Until my eye reaches the point where, chronologically, there should be The Bonfire of the Vanities, and it’s not there, and I remember that I abandoned it half-way through and loaned it to a friend and never bothered to ask for it back.
If one was reading English in the last couple of years of the ‘60s, Tom Wolfe was required reading. Not required by the syllabus you understand, but by one’s inner writer and critic. If one was also working on a student newspaper, then The New Journalism was there to be emulated, learned from, plagiarized. And if one was a young English person, listening to the Dead and regretting that there was no prospect of joining the Californian counter-culture, then The Electric Kool-Aid Acid Test provided a degree of vicarious identification.
To a student of English literature, the formula was pretty obvious: third person narration, scene-by-scene narrative, dialogue (loads of it!) and references (loads of them!) to status symbols.
But what really marked out Wolfe’s prose was … well, the prose. He used devices such as bizarre punctuation and weird syntax, fancy typography and onomatopoeic neologisms.
The result was realist, writer and reader totally and equally immersed in character, narrative, life! His books – essays really – were non-fiction novels. And Wolfe was doing this knowingly, comparing the new journalism with the early realistic novel in England, and arguing that it was prompting precisely the same objections.

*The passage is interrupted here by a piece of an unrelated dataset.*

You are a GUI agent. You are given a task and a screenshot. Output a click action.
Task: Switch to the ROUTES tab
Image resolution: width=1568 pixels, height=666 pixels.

But there is a part of him, a part of every American writer, that knows the novel is the supreme literary achievement and that the holy grail of the Great American Novel is what he’s been put on earth to produce. (Mailer and Roth had the same aspiration and came closer.)
So in 1987 he publishes The Bonfire of the Vanities, and he loses me.
It’s full of false and fractured narratives. It’s full of brand names. It’s full of platitudes about race and capitalism. It’s focused on the media and media frenzy. It’s anti-feminist and misogynist. And he said that he wrote it with “a sense of wonder. I was saying [excitedly], 'Look at these people! Look at what they're doing! Look at that one! Look at that one!'”
That’s not novelistic. It’s not journalism. And it sure as hell ain’t literature.
But that’s ok. Not very much is. And I regret his death a great deal.
But not as much as I regret his hubris.
Today from the everysmith vaults: I’ve been listening to the Dead’s 1970 shows and, in so doing, fallen in love again with the New Riders of the Purple Sage. Currently it’s 1970-10-31 at SUNY Gym, Stony Brook, NY.